Schematic of the underlying mechanism of in vivo printing. (Photo: Phonag University)

A research team has developed a cardiac patch with bioink that enhances the functionality of stem cells to regenerate blood vessels, which in turn improves the myocardial infarction affected area.

The researchers mixed genetically engineered stem cells (genetically engineered hepatocyte growth factor-expressing MSCs, HGF-eMSCs) to make bioink in the form of a patch and introduced a new therapy by transplanting it to a damaged heart. The new strategy — called in vivo priming — refers to the principle that maximized function of MSCs is maintained in vivo as well as through its exposure to the growth factor secreted by the genetically engineered stem cells.

The team first genetically engineered the existing BM-MSCs to produce hepatocyte growth factor to improve the therapeutic potential of stem cells. The HGF-eMSCs were then mixed with BM-MSCs to make the bioink.

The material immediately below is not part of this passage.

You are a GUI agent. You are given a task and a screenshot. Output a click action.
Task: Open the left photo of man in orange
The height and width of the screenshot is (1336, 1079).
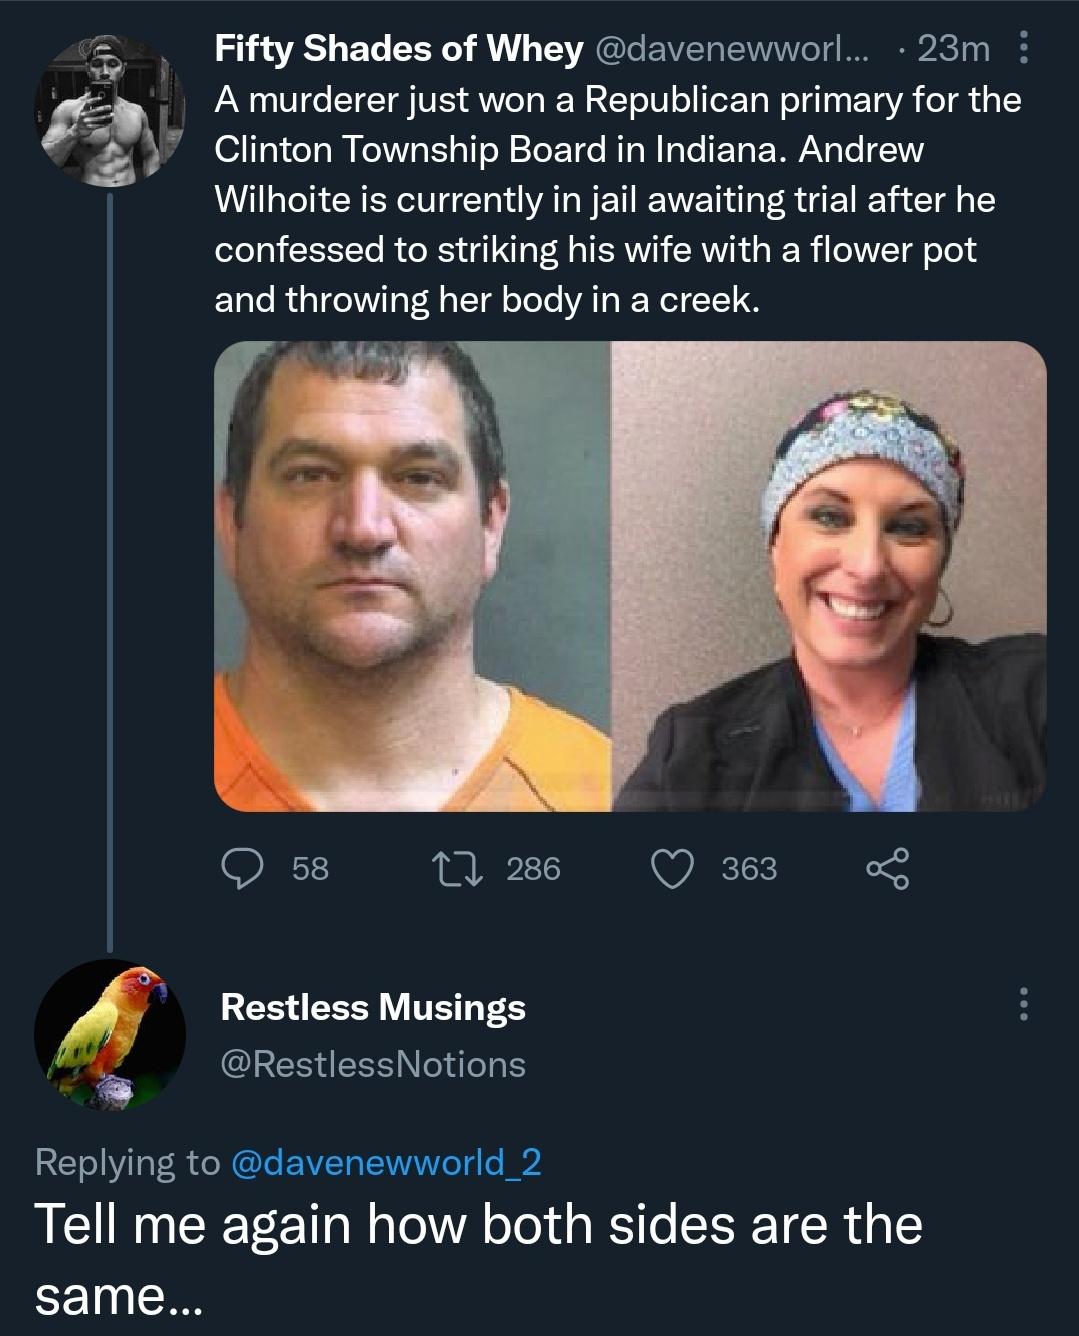[412, 576]

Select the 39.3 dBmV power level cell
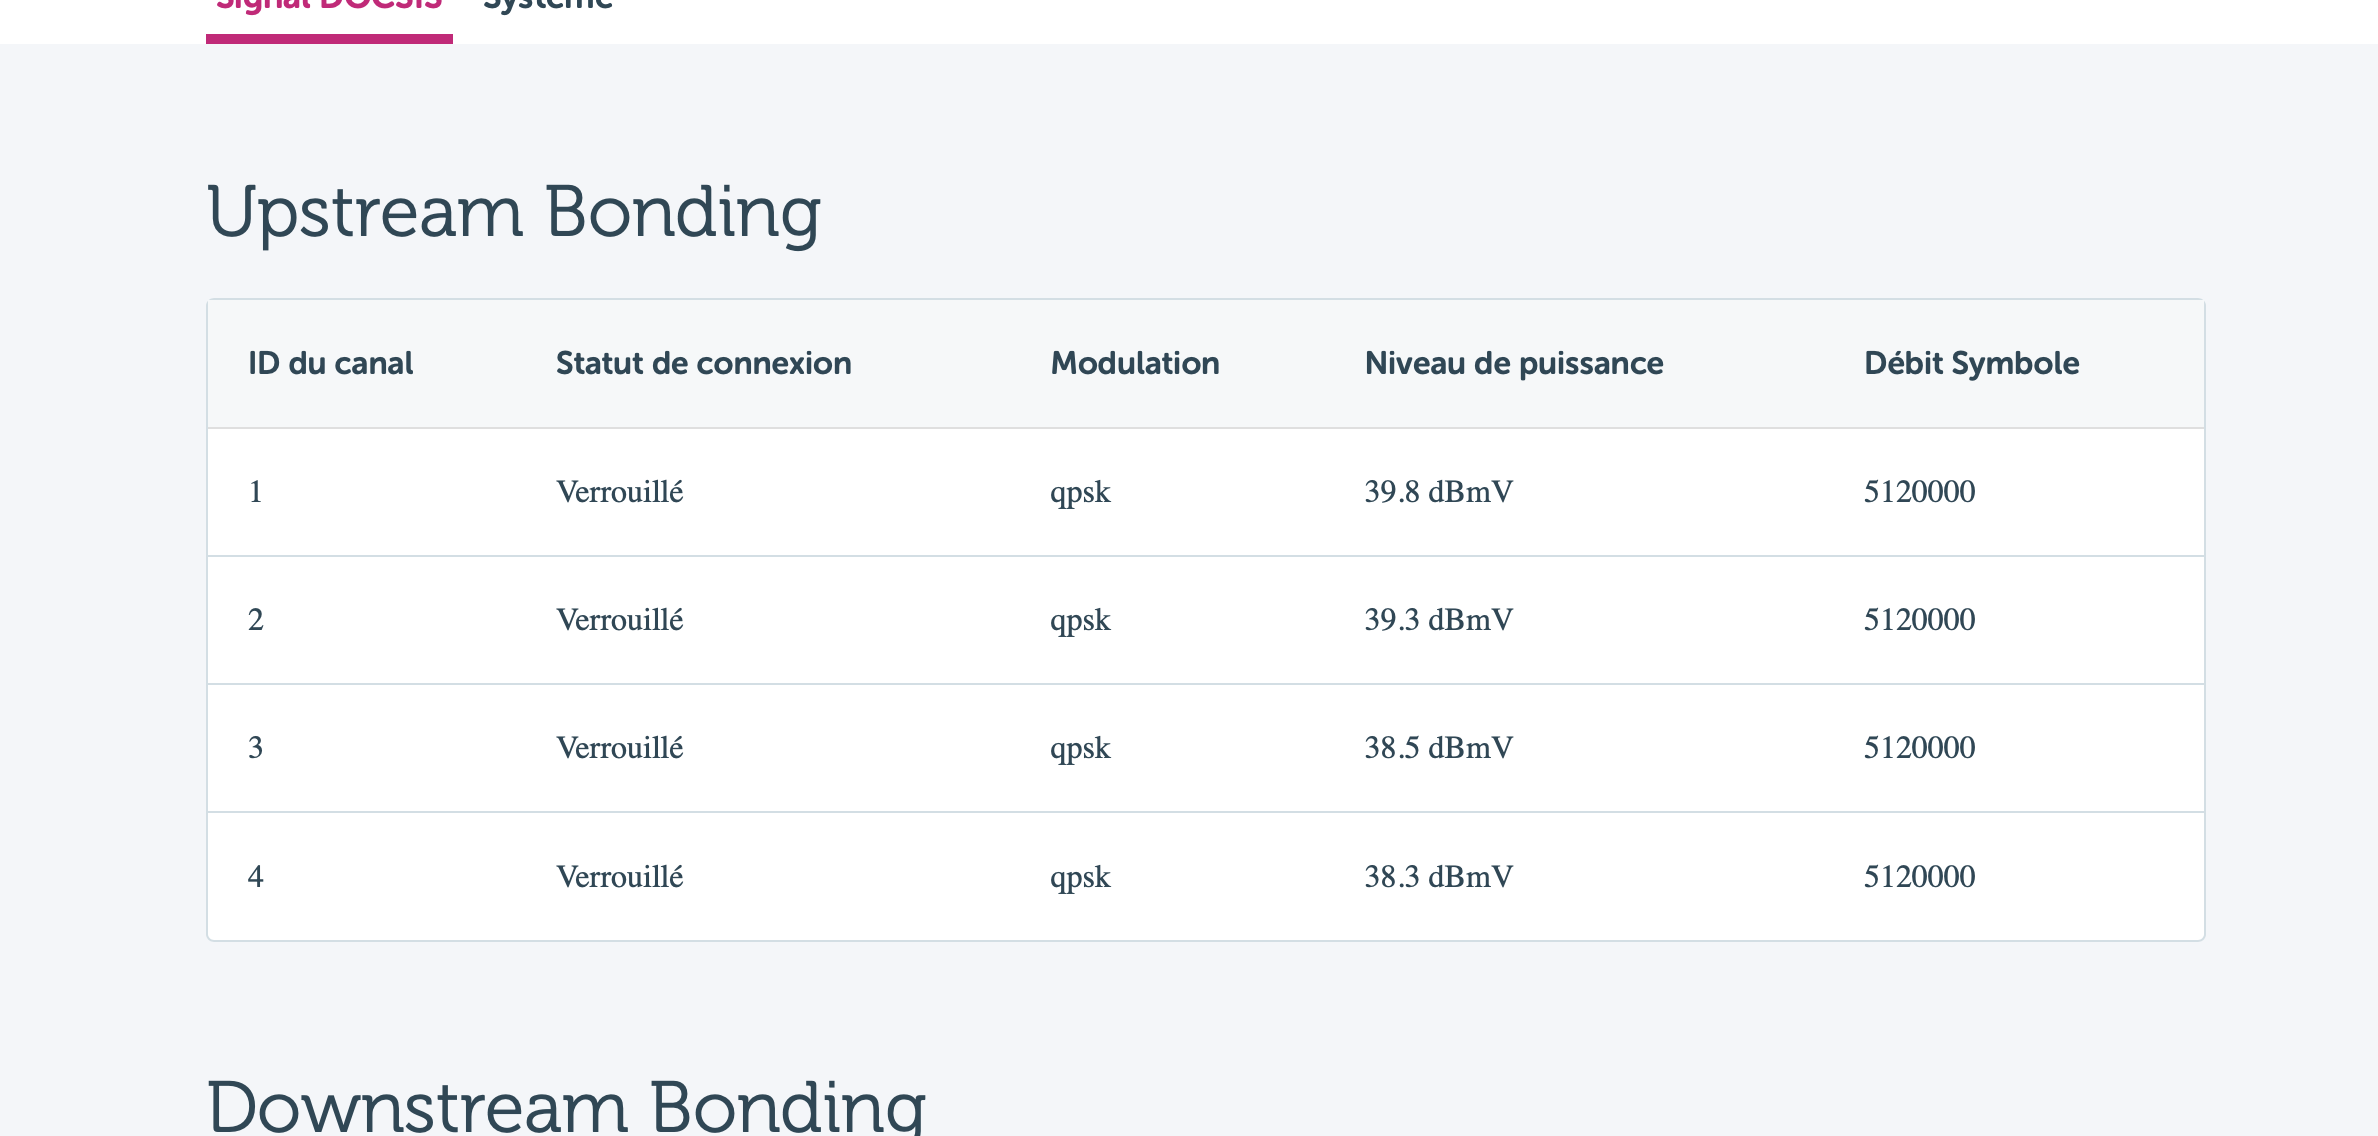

They transplanted the cardiac patch with this bioink to the heart muscle affected by myocardial infarction. Considering the limited number of cells that could be transferred, they used heart-derived extracellular matrix bioink to make a cardiac patch.

Implanted cells in the patch survived longer in vivo and had more myocardiocytes survive than the only BM-MSCs transplanted experimental group. This was because the secretion of cytokine, which helps formation of blood vessels and cell growth, was maximized and delivered nutrients that promoted vascular regeneration and enhanced survival of the myocardiocytes.

The team anticipates that the new method could be a breakthrough treatment of myocardial infarction since the implanted stem cells through HGF-eM-SCs ultimately enhanced vascular regeneration and improved the myocardial infarction affected area.